Physics professor Eva Andrei and her research team stumbled upon the mysterious and fascinating carbon structure known as graphene while calibrating a microscope. They were early entrants in the wave of researchers studying a material that could revolutionize fields as diverse as energy production and storage, cancer research, drug delivery, computing, communications, and prosthetics.
Champion of Graphene
Andrei, who first came to Rutgers as a Ph.D. student in 1978, returned several years later as an assistant professor in the Department of Physics and Astronomy. Below, this recipient of the Rutgers Board of Trustees Award for Excellence in Research and member of the American Academy of Arts and Sciences describes her research into the atomic structure of graphene:
Electrons Doing Bizarre Things
"My own entry into the field of graphene research back in 2006 was quite accidental. We were building a scanning tunneling microscope on a shoestring budget. A scanning tunneling microscope can image individual atoms on the surface of a material, and it allows an observer to figure out how electrons move among atoms.
"As any microscope builder knows, the last step before declaring victory is to do a calibration, a gauging of the instrument to a standard scale. For scanning tunneling microsocopists, the calibration of choice is to look at the atoms on the surface of a piece of graphite. In our case, we also had to see what happens when turning on a magnetic field.
"This was when we had our 'Eureka!' moment. We found ourselves staring at a sequence of tall peaks, which left us dumbfounded. The peaks told a story of strange electrons doing bizarre things that they were not supposed to do in graphite.
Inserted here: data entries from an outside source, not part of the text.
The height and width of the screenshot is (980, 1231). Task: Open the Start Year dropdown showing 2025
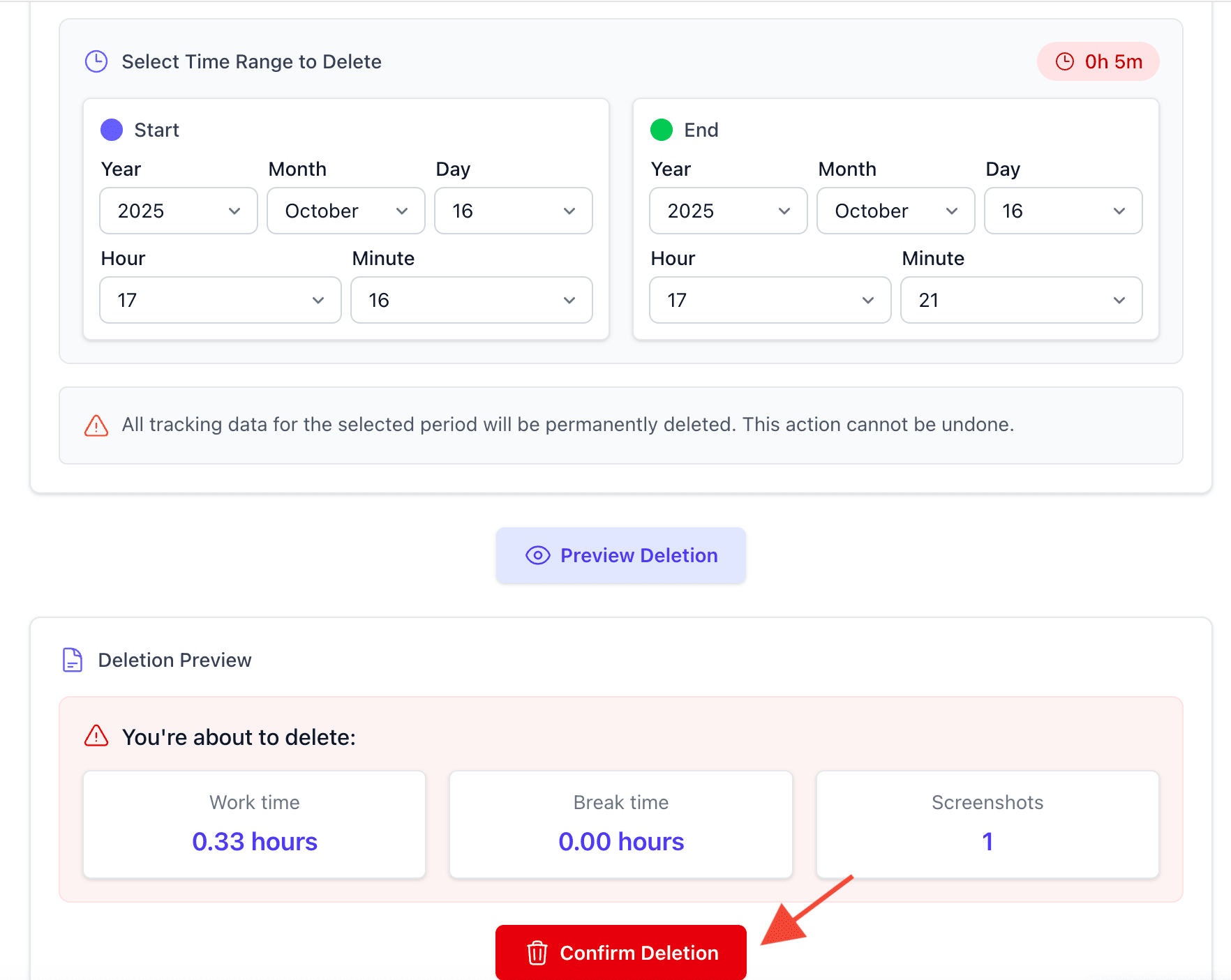click(x=178, y=211)
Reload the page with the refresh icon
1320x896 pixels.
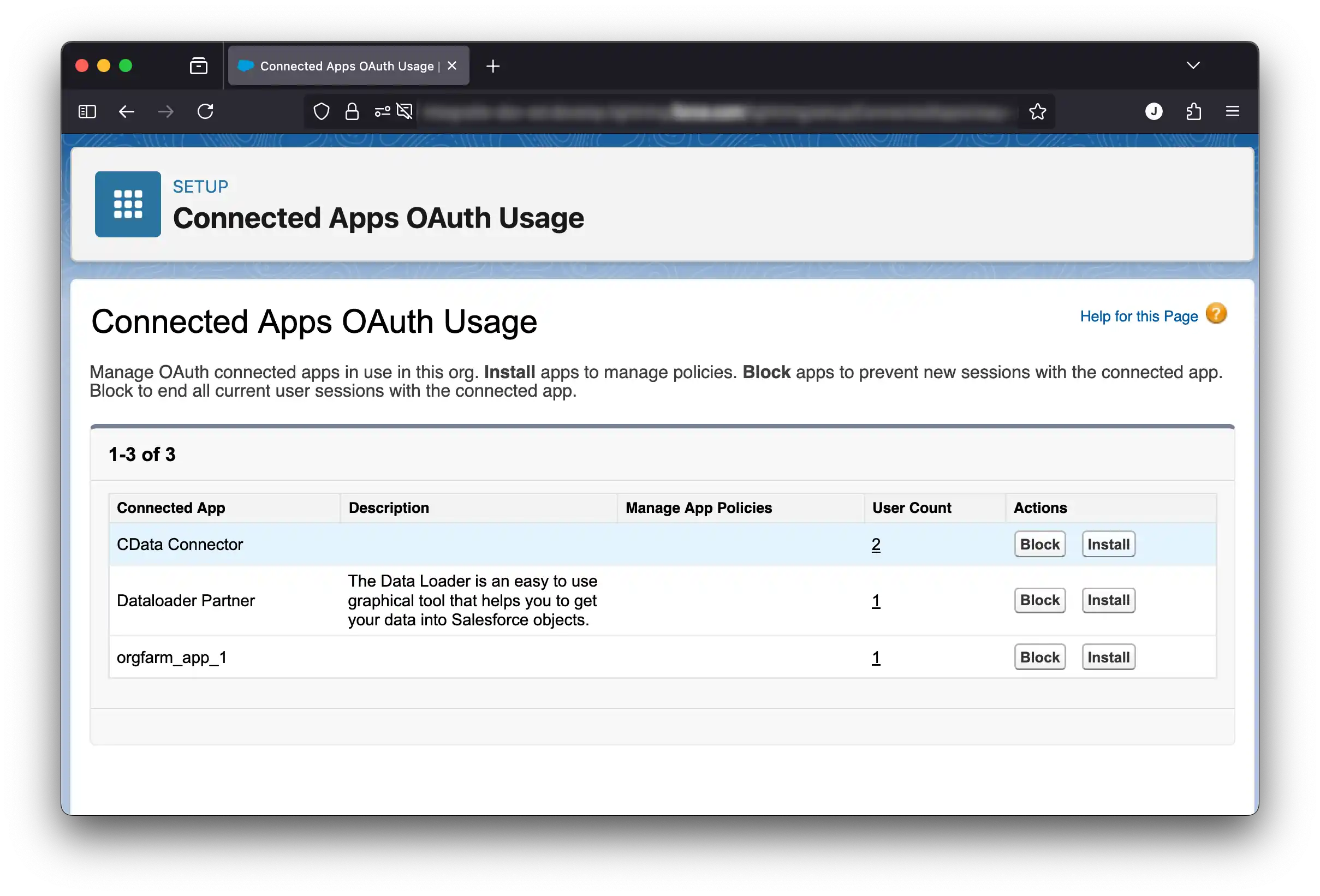[206, 111]
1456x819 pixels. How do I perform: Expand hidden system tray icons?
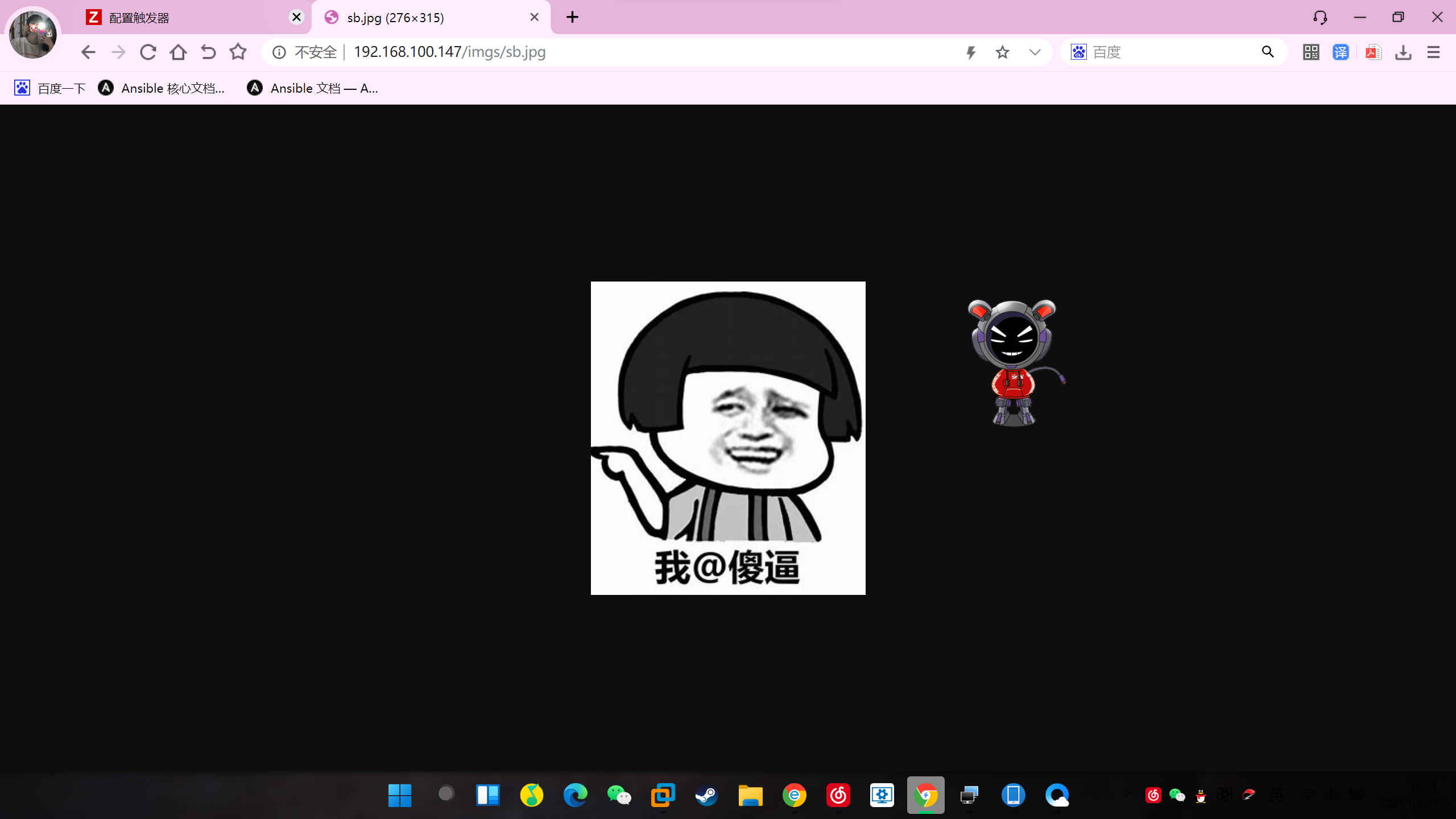[1129, 795]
No one had reported seeing such a sequence before.
"I recalled attending, at the 2005 March meeting of the American Physical Society, a presentation by Andre Geim on his isolation of graphene and realized that, by a turn of luck, we were looking at a piece of graphene which, although sitting on the graphite substrate, was not quite 'talking' to it. For all practical purposes we were looking at the most perfect piece of isolated graphene one could imagine."
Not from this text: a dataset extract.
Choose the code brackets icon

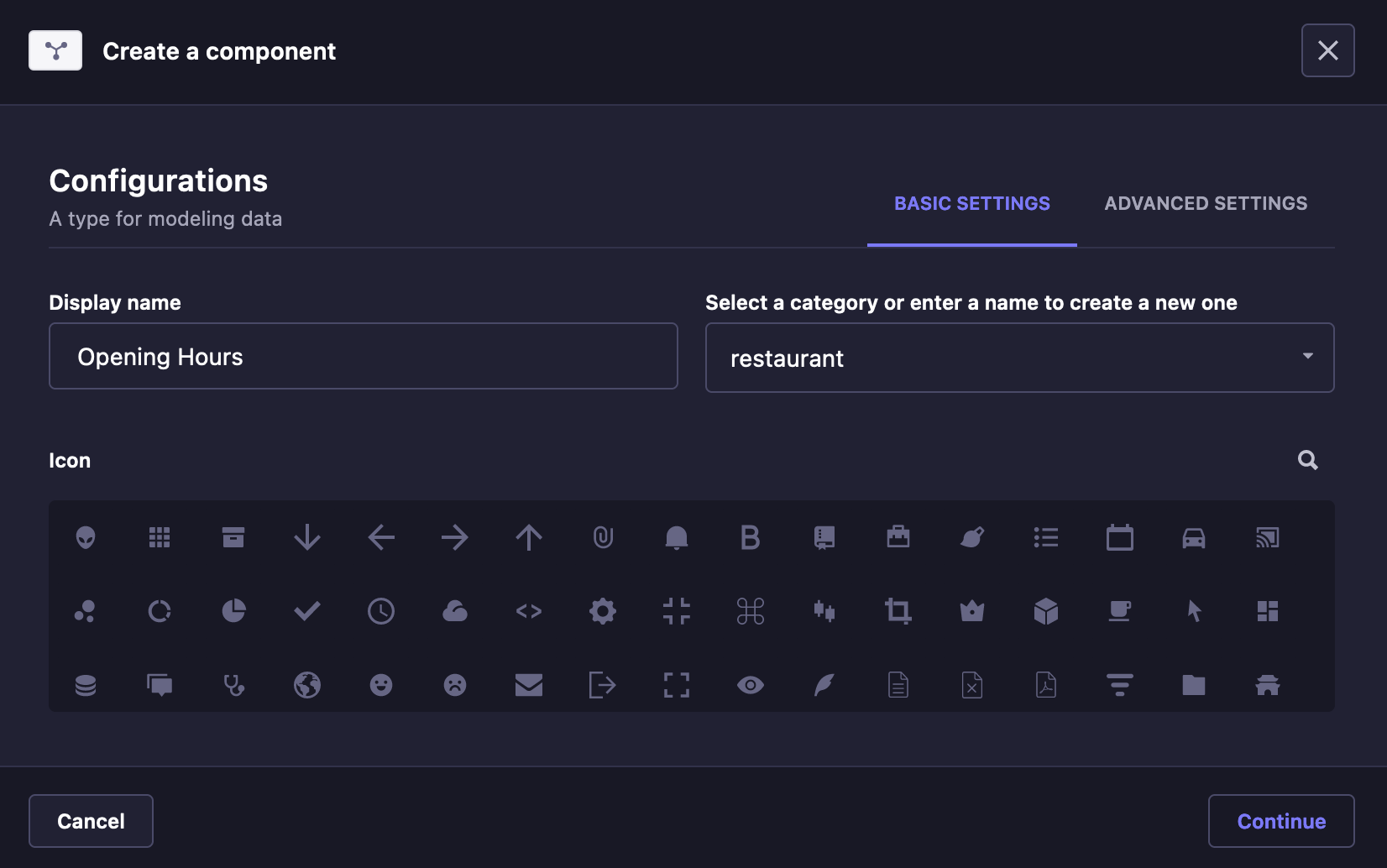pyautogui.click(x=529, y=611)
Graphene is a one-atom thick crystal of carbon arranged in a honeycomb structure. Before its recent rise to prominence, graphene was just a sheet of graphite, the stuff in pencils and in soot, the poor relative of the diamond. You wouldn’t have given it a second look.
But since its isolation from graphite in 2004, by the University of Manchester team of Andre Geim and Konstantin Novoselov (who won a Nobel Prize for their work), graphene has not ceased to amaze.
Graphene has amassed an impressive string of superlatives:
- thinnest material known—a million times thinner than a sheet of paper
- strongest material ever measured—100 times stronger than steel
- record thermal conductivity—outperforming diamond
- highest current density at room temperature—one million times higher than copper
- completely impermeable—even helium atoms cannot squeeze through
- conducts electricity even when it contains no free electrons
- lightest charge carriers (zero rest mass)
- highest intrinsic charge mobility—100 times higher than in silicon
New Arena of Research
In 2006 after our discovery, we started working full steam on understanding the strange and wonderful world of electrons in graphene. We found that these electrons move like rays of light—as if they had no mass at all; that we can get them to do strange things such as banding together to produce particles with fractional charge or behaving the way superconductors do.